RingMaster 29/10/2012

Copyright RingMaster: MyFreeCopyright

Henry’s Funeral Shoe – Donkey Jacket

 

Take two men, a blues fuelled guitar, a set of firm and eagerly heavy drums plus expressively inviting songs and you have Welsh duo Henry’s Funeral Shoe and the second album Donkey Jacket. Too simple a description to be fair as there is much more to the band’s music and a thoroughly engaging and at times exhilarating experience it is too.

Brothers Aled (vocals/guitars) and Brennig (drums/percussion) Clifford return with the follow up to their highly acclaimed debut Everything’s For Sale, bringing forth more of their striking blues/southern rock/ garage punk mix though on Donkey Jacket they have moved it notable steps forward in creativity for a more rounded yet still slightly raw sound. From Ystrad Mynach, South Wales the brothers formed the band in 2008 inspired and influenced by their father’s vinyl collection whilst growing up, artists making the deepest impression including the likes of The Who, Peter Green, Robert Johnson and the Beatles.  Their music is open in its influences from artists and sounds alike but they are infused into their own ideas to create blues veined rock ‘n’ roll with psychedelic and eager garage punk urgency.

One could not say Donkey Jacket is particularly unique but its defined variety and expressive songwriting and music more than stands the band out from the similar aurally adorned crowd. From the opening hearty blues rock of ‘Be Your Own Invention’ with its loving guitars and acute melodic energy through to the closing emotive ballad ‘Across The Sky’, the album intrigues and envelopes the ear to great satisfaction.

Every song offers up variety and a heartfelt passion whatever its guise, the twosome feeling their songs as they bring them to life for us.  Each track comes with well written and unpredictable cycles though the band never make things complicated leaving each track impossible to simply gloss over or let slip by the ear. The strongest tracks on the album show its varied content. The southern blues of ‘Love Is A Fever’ with a fine rock start is impressive as is the wonderful gothic darkness of ‘The Walking Crawl’ with its slight but lingering discordant tendencies reminding of Th’ Legendary Shack Shakers. The albums best track by far though is ‘Dog Scratched Ear’, a song incessant in attack and beckoning energy that is spined by a vibrant and mesmeric resonating riff.  It refuses to be ignored, demanding and getting full attention with its garage punk flavours and firm direct rhythms.
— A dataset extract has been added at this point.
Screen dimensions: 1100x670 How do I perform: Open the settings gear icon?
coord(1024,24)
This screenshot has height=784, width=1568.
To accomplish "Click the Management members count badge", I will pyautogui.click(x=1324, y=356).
Recorded by Tim Hammill in Wales and mixed in Detroit by Jim Diamond the release features guest appearances alongside the duo’s own flavoursome skills. The reefabilly tinged ‘Bottom To The Top’ features John “Ned” Edwards, a long time collaborator of Van Morrison on slide guitar and mandolin, whilst elsewhere sees the contributions of Pete Hurley, the bass player for the legendary seventies Welsh band Lone Star, and Justin Beynon of the Broken Vinyl Club on piano. Donkey Jacket is a lively affair that never dulls the senses or lets them drift off elsewhere. It might not be breaking new grounds but it is an impressive and at times smartly inspired release. Rich in freshness and fun Henry’s Funeral Shoe have given an album that feeds the senses and warms the heart, a perfect tonic for those long winter days and nights.